The term resonated with me because I have seen conflict spirals occur throughout my entire life but never knew this behavior had a name. So for example, when I was younger maybe nine or ten, my older brother and I had a pretty contentious relationship. At some point, we got into this battle where we hid one another’s things. It started off simple; he hid my favorite doll then I hid his favorite Nintendo game. He retaliated by hiding all my Dollhouse people; I countered by hiding his favorite CDs. We continued back and forth until eventually, it escalated to my brother holding my bedroom shut until I told him where his belongings were.

The example may not show the most catastrophic result of escalation; however, you can get a general idea. The most recent damaging conflict spirals I have witnessed has been on social media following the results of the elections. I witnessed people who voted for the opposing parties begin with harmless discussion over one particular topic, and after some tit, for tat back and forth the conversation quickly escalates to both sides calling one another names and vowing to “de-friend” both on social media and in life.

A conflict that spirals out of control can have damaging consequences between the two parties. Therefore, it is important to understand how to de-escalate a problem before it reaches that point.

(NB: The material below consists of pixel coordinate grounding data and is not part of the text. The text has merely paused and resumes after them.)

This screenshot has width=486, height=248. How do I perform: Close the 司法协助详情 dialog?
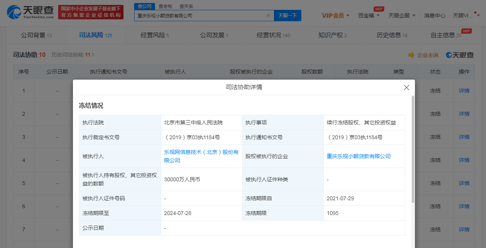tap(406, 88)
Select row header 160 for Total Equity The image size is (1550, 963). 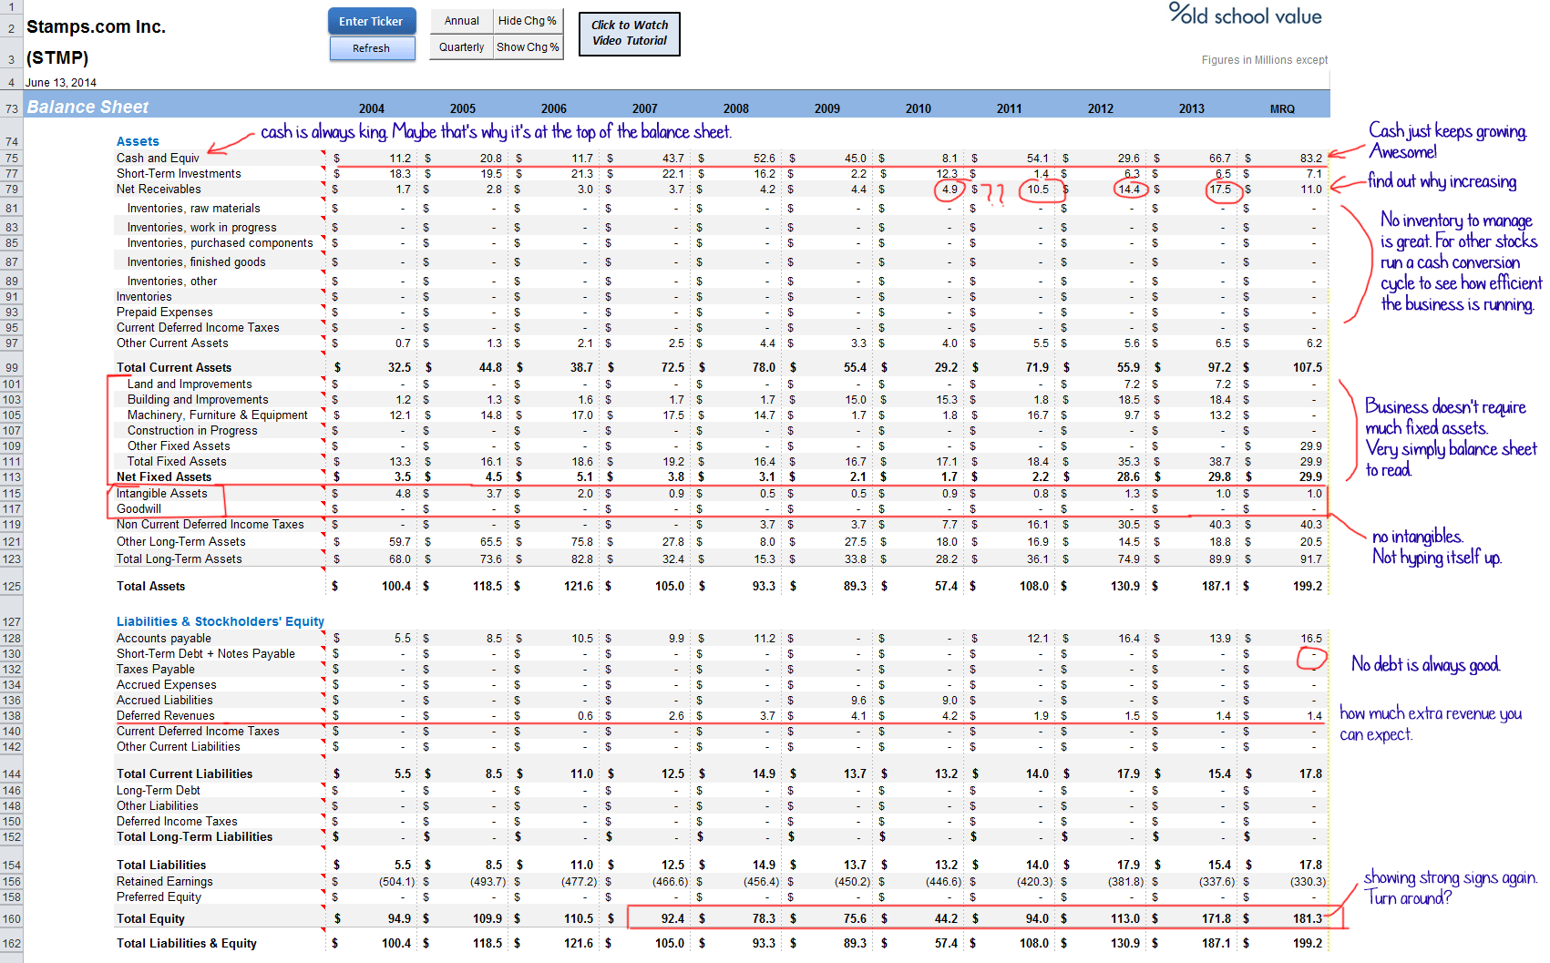[x=12, y=919]
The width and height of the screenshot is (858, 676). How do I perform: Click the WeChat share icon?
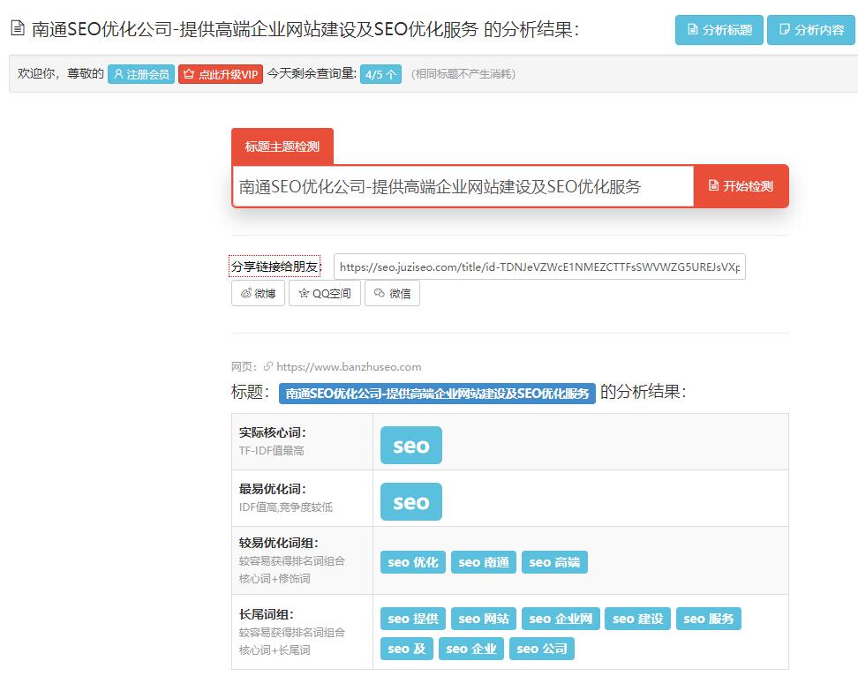click(378, 293)
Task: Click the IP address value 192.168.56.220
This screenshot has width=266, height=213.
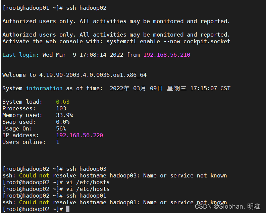Action: tap(79, 135)
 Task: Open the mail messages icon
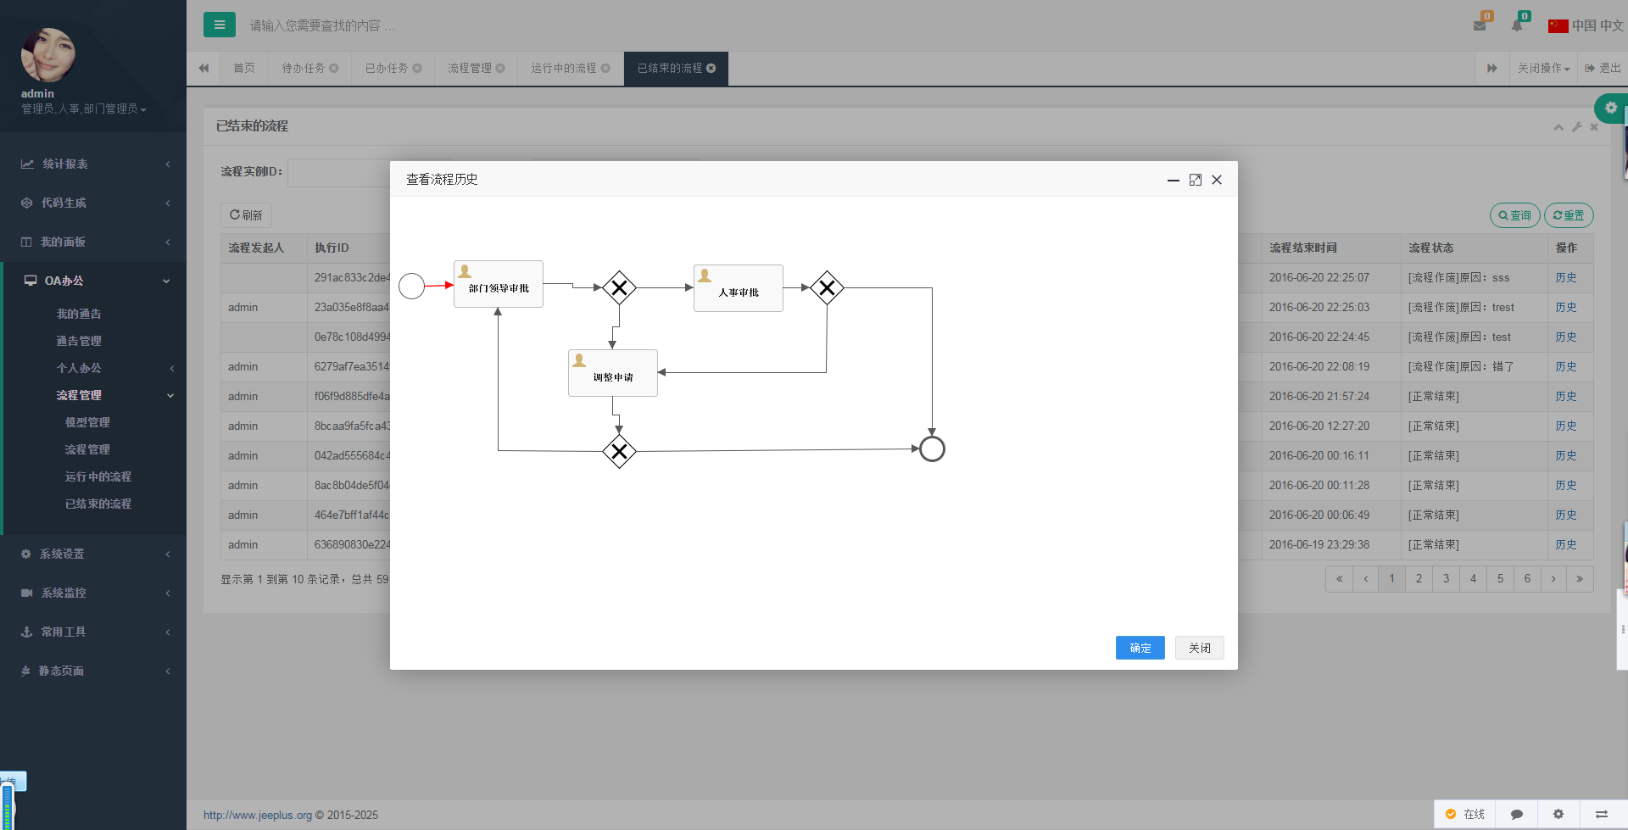(x=1480, y=25)
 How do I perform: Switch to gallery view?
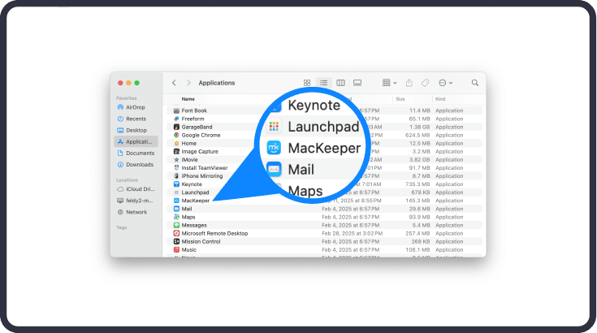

  1. Recognize your triggers. Be mindful of your reactions to the things the other person is saying and doing. Take deep breaths and take the time to think before you speak. We often get hyped up during a conflict especially if we are feeling attacked; therefore, it is important to be self-aware during a conflict.
  2. Ask Yourself: What is the root conflict issue? In addition to number one tip ask yourself what this dispute involves? Often, the discussion goes from being about one topic and escalates to something else. We take low shots, insult the subject matter the other party is passionate about, and most often we cause our opponent to get defensive. We fight from emotions so we must become aware of the root of the actual conflict.
  3. Listen and be open-minded. Differing opinions and viewpoints can be a good and a bad thing depending on how you handle them. If you listen with the intent to be open-minded then perhaps you can extend your understanding of a differing viewpoint.
  4. Walk away. It may be more of an abrupt ending to a conflict; however, walking away from a conflict that is quickly escalating to a damaging point may be the quickest and simplest way to de-escalate a conflict.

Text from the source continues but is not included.